(Stored items)
--- START ---

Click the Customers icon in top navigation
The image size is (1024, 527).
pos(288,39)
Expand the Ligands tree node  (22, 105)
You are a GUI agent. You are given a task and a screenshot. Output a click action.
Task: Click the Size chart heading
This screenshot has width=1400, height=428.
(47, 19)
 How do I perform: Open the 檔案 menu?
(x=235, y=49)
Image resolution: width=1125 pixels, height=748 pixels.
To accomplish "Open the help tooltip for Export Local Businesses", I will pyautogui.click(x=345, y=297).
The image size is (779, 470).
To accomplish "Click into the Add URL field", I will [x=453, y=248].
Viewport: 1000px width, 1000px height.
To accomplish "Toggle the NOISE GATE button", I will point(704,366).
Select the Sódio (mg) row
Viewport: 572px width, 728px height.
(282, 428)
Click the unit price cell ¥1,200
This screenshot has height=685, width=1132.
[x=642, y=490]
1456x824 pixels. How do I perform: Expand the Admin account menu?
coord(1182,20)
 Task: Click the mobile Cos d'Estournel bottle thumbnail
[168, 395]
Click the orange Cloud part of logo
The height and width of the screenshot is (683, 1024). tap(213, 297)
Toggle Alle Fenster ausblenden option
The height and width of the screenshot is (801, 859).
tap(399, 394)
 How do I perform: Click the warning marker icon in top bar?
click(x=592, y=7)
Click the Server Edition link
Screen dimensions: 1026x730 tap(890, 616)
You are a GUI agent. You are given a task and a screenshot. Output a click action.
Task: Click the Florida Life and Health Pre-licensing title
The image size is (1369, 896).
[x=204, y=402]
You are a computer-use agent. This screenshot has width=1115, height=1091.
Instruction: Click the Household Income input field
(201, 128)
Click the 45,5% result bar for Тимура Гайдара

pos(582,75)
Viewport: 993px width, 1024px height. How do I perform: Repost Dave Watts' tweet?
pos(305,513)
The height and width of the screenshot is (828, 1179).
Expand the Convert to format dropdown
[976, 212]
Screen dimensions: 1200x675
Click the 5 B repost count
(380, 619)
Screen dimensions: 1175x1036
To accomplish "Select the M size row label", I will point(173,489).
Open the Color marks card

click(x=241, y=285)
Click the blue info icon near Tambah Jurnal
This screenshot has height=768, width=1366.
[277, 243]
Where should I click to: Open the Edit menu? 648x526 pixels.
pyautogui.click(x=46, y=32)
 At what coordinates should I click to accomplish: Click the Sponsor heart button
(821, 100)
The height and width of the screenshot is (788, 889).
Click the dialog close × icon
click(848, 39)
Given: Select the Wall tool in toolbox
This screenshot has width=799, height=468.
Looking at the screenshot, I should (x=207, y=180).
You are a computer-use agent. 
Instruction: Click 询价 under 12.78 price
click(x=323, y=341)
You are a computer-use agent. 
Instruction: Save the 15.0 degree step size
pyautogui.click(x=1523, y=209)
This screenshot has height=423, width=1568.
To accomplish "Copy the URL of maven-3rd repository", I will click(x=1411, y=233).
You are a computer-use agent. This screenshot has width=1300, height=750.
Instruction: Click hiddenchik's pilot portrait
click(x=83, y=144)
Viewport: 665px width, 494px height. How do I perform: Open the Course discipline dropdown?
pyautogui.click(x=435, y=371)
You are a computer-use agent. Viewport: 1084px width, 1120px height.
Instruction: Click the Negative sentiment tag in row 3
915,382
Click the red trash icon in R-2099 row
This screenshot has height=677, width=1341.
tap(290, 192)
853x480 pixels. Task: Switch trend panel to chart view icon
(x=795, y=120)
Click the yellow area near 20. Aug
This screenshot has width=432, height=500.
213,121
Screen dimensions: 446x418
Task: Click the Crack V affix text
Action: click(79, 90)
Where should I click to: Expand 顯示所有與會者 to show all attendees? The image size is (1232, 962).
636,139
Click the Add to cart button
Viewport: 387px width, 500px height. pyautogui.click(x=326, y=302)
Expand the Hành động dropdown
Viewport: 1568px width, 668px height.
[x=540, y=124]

--- END ---

> YOUR INSTRUCTIONS: Among the entries above, the line containing "How do I perform: Open the 檔案 menu?", the line containing "Given: Select the Wall tool in toolbox", and all lines between them are to be restated word for word; nothing else belongs in the reply.

> RESULT:
 How do I perform: Open the 檔案 menu?
(x=235, y=49)
Image resolution: width=1125 pixels, height=748 pixels.
To accomplish "Open the help tooltip for Export Local Businesses", I will pyautogui.click(x=345, y=297).
The image size is (779, 470).
To accomplish "Click into the Add URL field", I will [x=453, y=248].
Viewport: 1000px width, 1000px height.
To accomplish "Toggle the NOISE GATE button", I will point(704,366).
Select the Sódio (mg) row
Viewport: 572px width, 728px height.
(282, 428)
Click the unit price cell ¥1,200
This screenshot has height=685, width=1132.
[x=642, y=490]
1456x824 pixels. How do I perform: Expand the Admin account menu?
coord(1182,20)
 Task: Click the mobile Cos d'Estournel bottle thumbnail
[168, 395]
Click the orange Cloud part of logo
The height and width of the screenshot is (683, 1024). tap(213, 297)
Toggle Alle Fenster ausblenden option
The height and width of the screenshot is (801, 859).
tap(399, 394)
 How do I perform: Click the warning marker icon in top bar?
click(x=592, y=7)
Click the Server Edition link
Screen dimensions: 1026x730 tap(890, 616)
You are a GUI agent. You are given a task and a screenshot. Output a click action.
Task: Click the Florida Life and Health Pre-licensing title
The image size is (1369, 896).
[x=204, y=402]
You are a computer-use agent. This screenshot has width=1115, height=1091.
Instruction: Click the Household Income input field
(201, 128)
Click the 45,5% result bar for Тимура Гайдара

pos(582,75)
Viewport: 993px width, 1024px height. How do I perform: Repost Dave Watts' tweet?
pos(305,513)
The height and width of the screenshot is (828, 1179).
Expand the Convert to format dropdown
[976, 212]
Screen dimensions: 1200x675
Click the 5 B repost count
(380, 619)
Screen dimensions: 1175x1036
To accomplish "Select the M size row label", I will point(173,489).
Open the Color marks card

click(x=241, y=285)
Click the blue info icon near Tambah Jurnal
This screenshot has height=768, width=1366.
[277, 243]
Where should I click to: Open the Edit menu? 648x526 pixels.
pyautogui.click(x=46, y=32)
 At what coordinates should I click to accomplish: Click the Sponsor heart button
(821, 100)
The height and width of the screenshot is (788, 889).
Click the dialog close × icon
click(848, 39)
Given: Select the Wall tool in toolbox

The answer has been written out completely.